What needs to be done —
In the material below, the lines from the one containing "Remove the Doorknobs Std line using trash" through the one containing "The height and" are to be given again exactly, ends included, and no others.

Input material —
══════

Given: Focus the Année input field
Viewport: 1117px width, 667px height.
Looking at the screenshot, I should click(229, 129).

══════

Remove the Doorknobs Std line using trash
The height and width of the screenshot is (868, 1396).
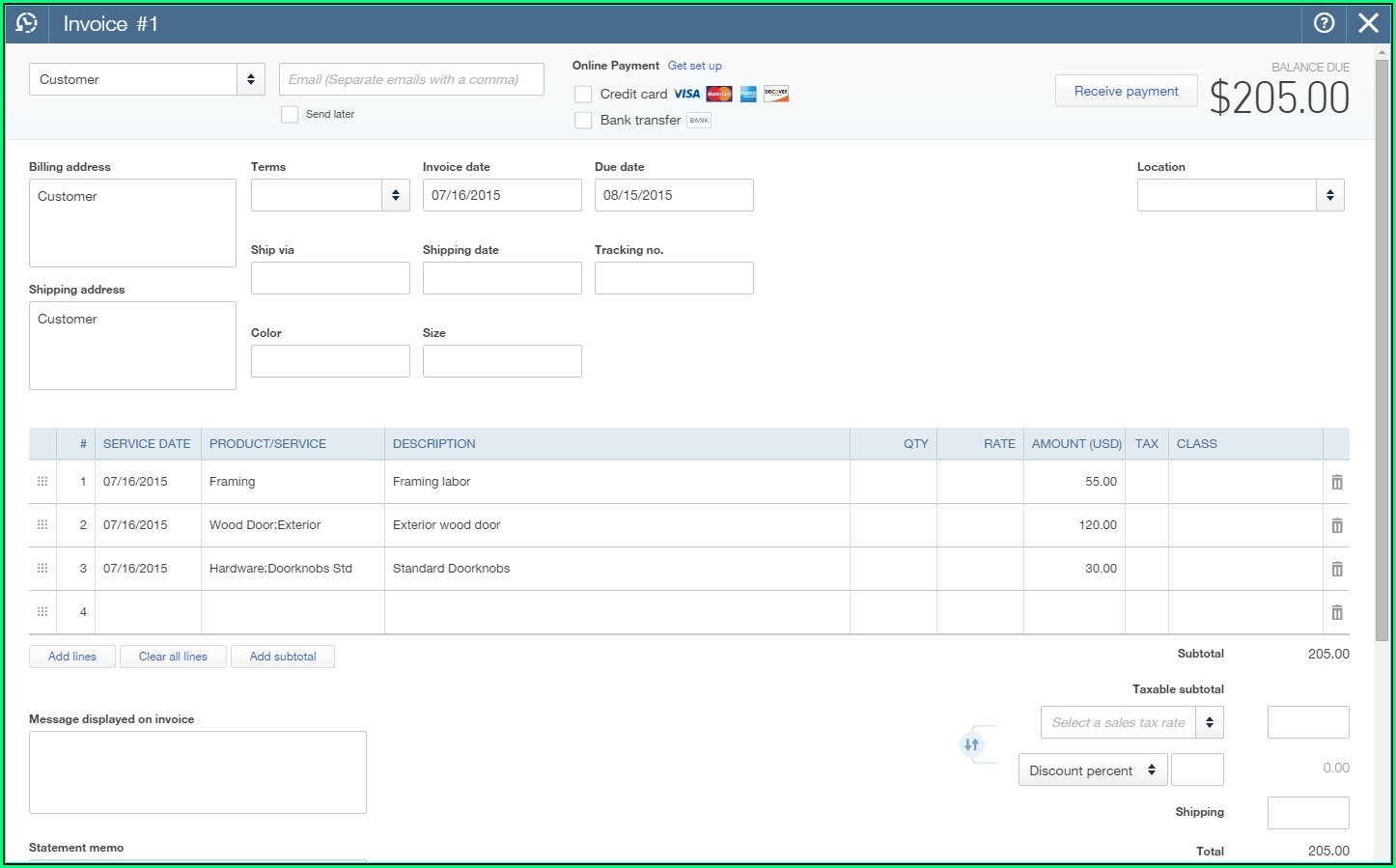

══════

Answer for this exercise —
Remove the Doorknobs Std line using trash
The height and width of the screenshot is (868, 1396).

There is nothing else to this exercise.